Massive starvation followed with the resulting decrease in resistance to diseases. Meanwhile, the weather also created conditions conducive to mosquito breeding leading to an outbreak of malaria. While the first wave of deaths (Winter 1942) was largely caused by starvation, the second wave (1943-44) was dominated by human disease, with malaria, cholera and smallpox thriving in an already affected population. As a result, an estimated 2-3 million people died in a population of 60m.

Bengal Famine
For details of copyright see https://commons.wikimedia.org/w/index.php?curid=58209087

Even today, rice seedling mortality rate of up to 60% caused by Brown Spot is recorded in some countries and crop yield can be reduced by up to 40%. Prevention is based on disease-free seed and resistant varieties as well as such practices as less dense planting and keeping weeds down. Soil and plant pesticides are also used to fight the disease.

There is an ongoing dispute about the origin and course of the Bengal Famine. The context was the middle of World War 2 with a threat of Japan invasion of British India.
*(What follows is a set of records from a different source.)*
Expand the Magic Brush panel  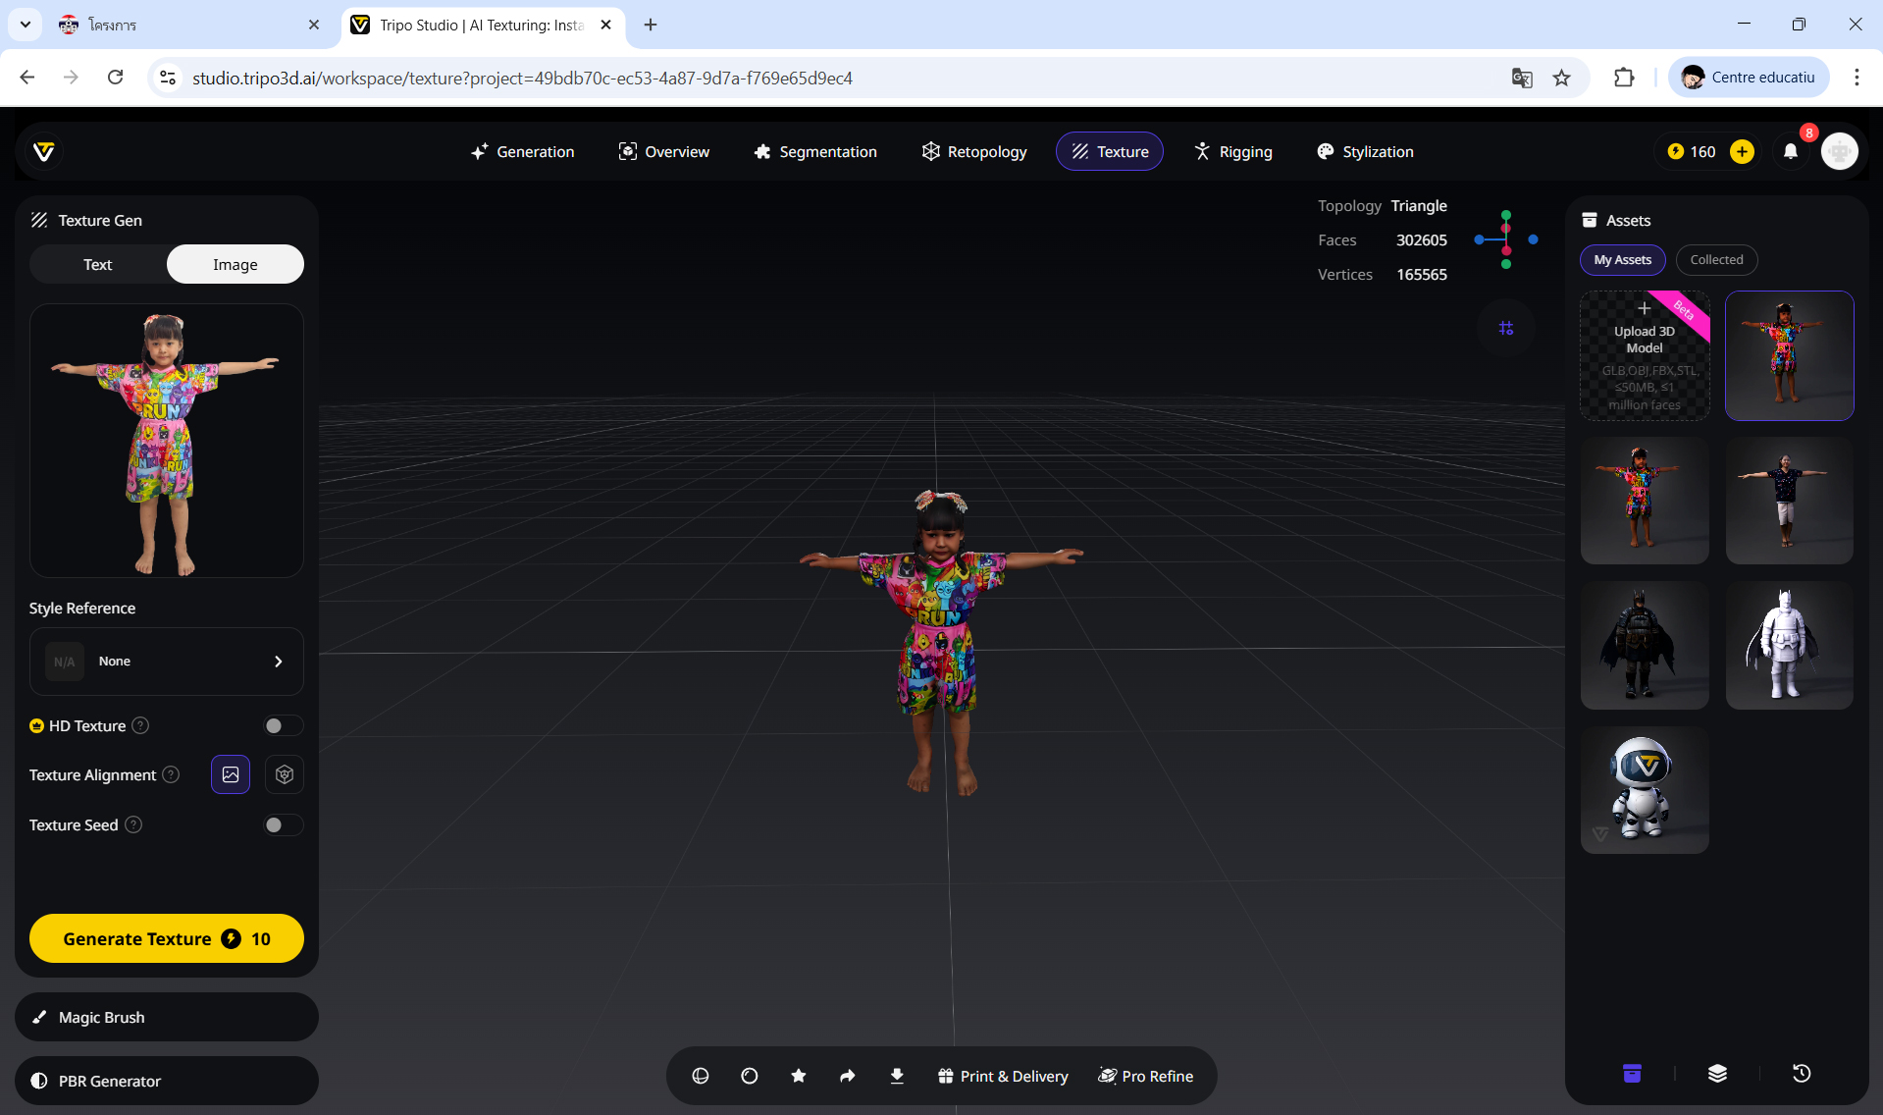coord(167,1017)
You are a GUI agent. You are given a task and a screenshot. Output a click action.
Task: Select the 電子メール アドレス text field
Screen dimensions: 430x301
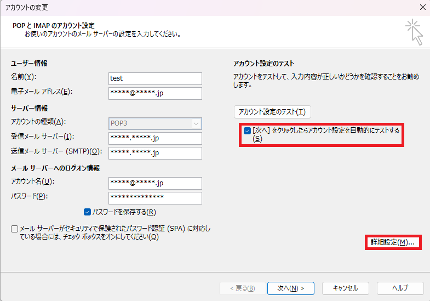156,93
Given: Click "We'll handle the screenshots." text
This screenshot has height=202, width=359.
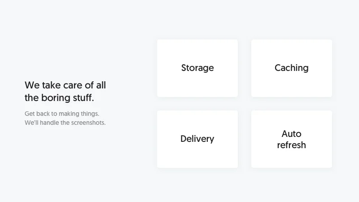Looking at the screenshot, I should [x=65, y=123].
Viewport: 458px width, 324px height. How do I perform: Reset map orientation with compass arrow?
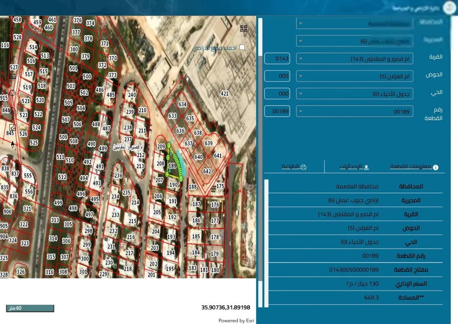coord(12,144)
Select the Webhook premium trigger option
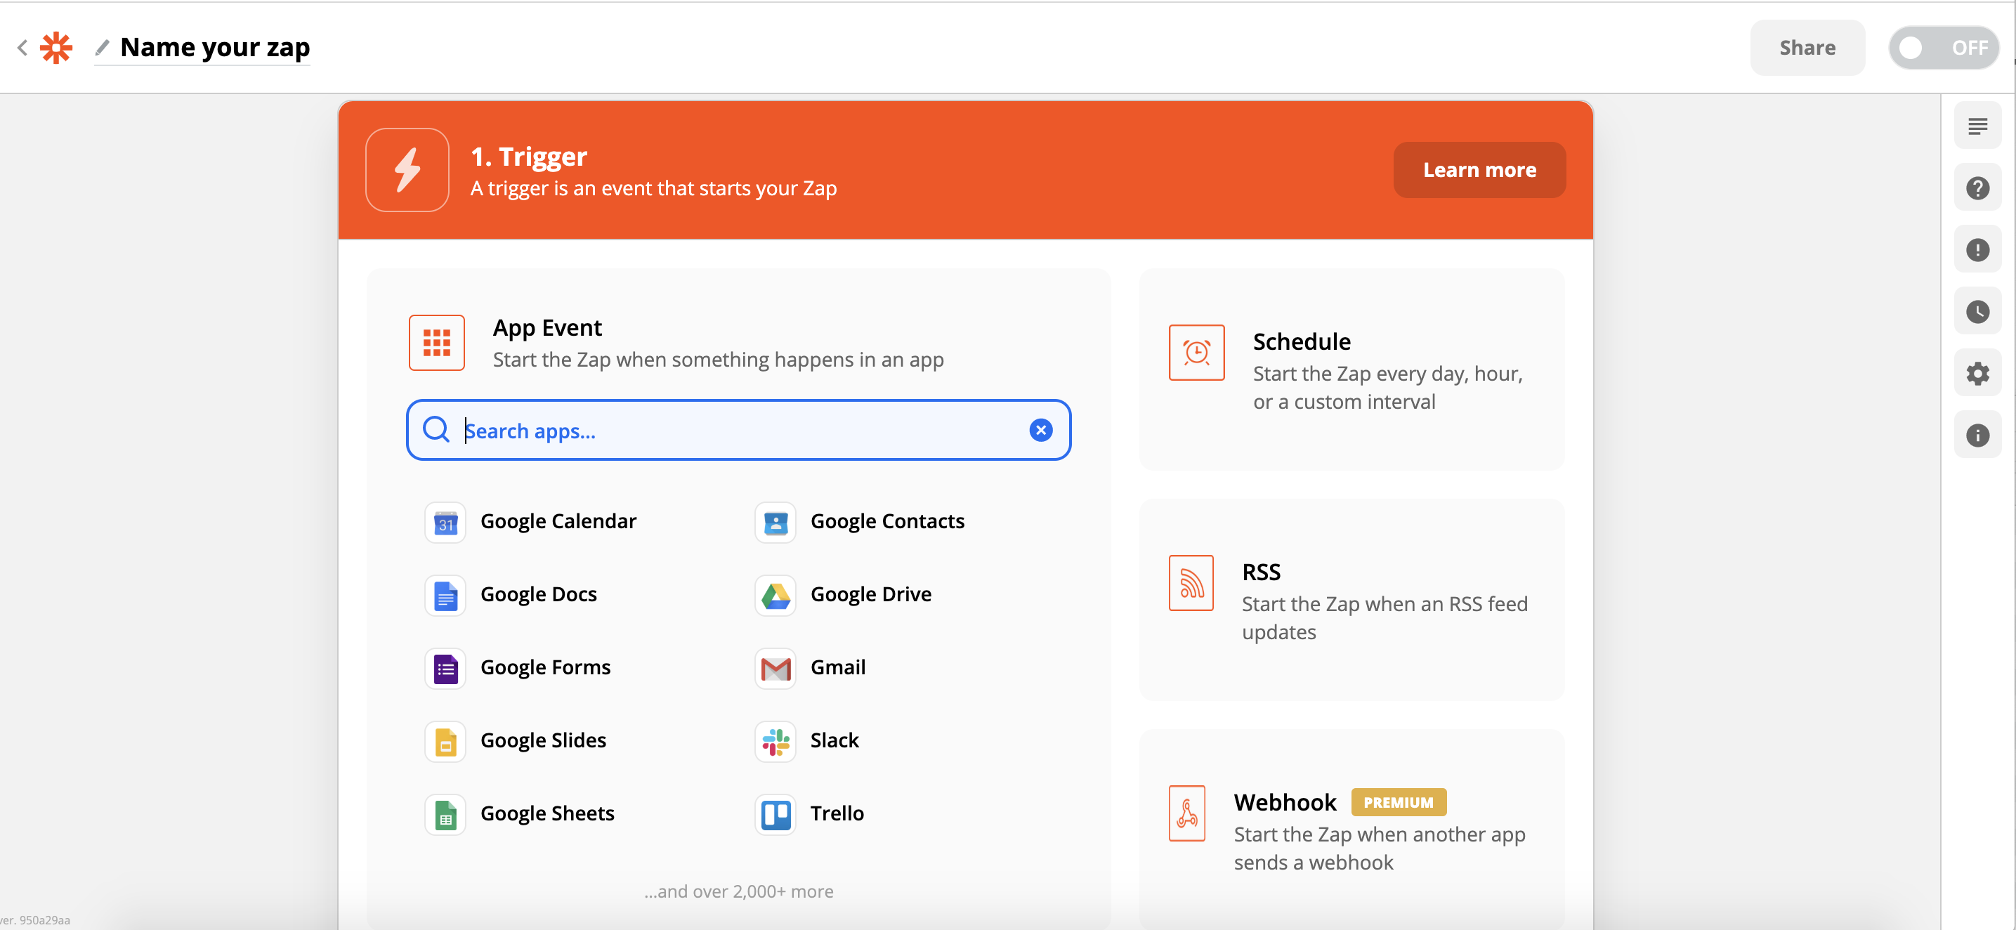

But, the British and local government and merchants have been accused of gross mismanagement of food supplies and thus of either causing or not alleviating the famine and death of so many people.

“Though administrative failures were immediately responsible for this human suffering, the principal cause of the short crop production of 1942 was the [plant] epidemic … nothing as devastating … has been recorded in plant pathological literature”.

Padmanabhan SY. The Great Bengal Famine. Annu.Rev.Phytopathol. 1973; 11(1): p. 11-24.doi:10.1146/annurev.py.11.090173.000303

Without going deeply into the political and social causes of and mechanisms for the Famine, the events of 1942-43 show how a plant disease outbreak can become a tipping point and trigger massive suffering.

On a personal note, here is me in India, working with colleagues on plant pest detection and control:

Own library.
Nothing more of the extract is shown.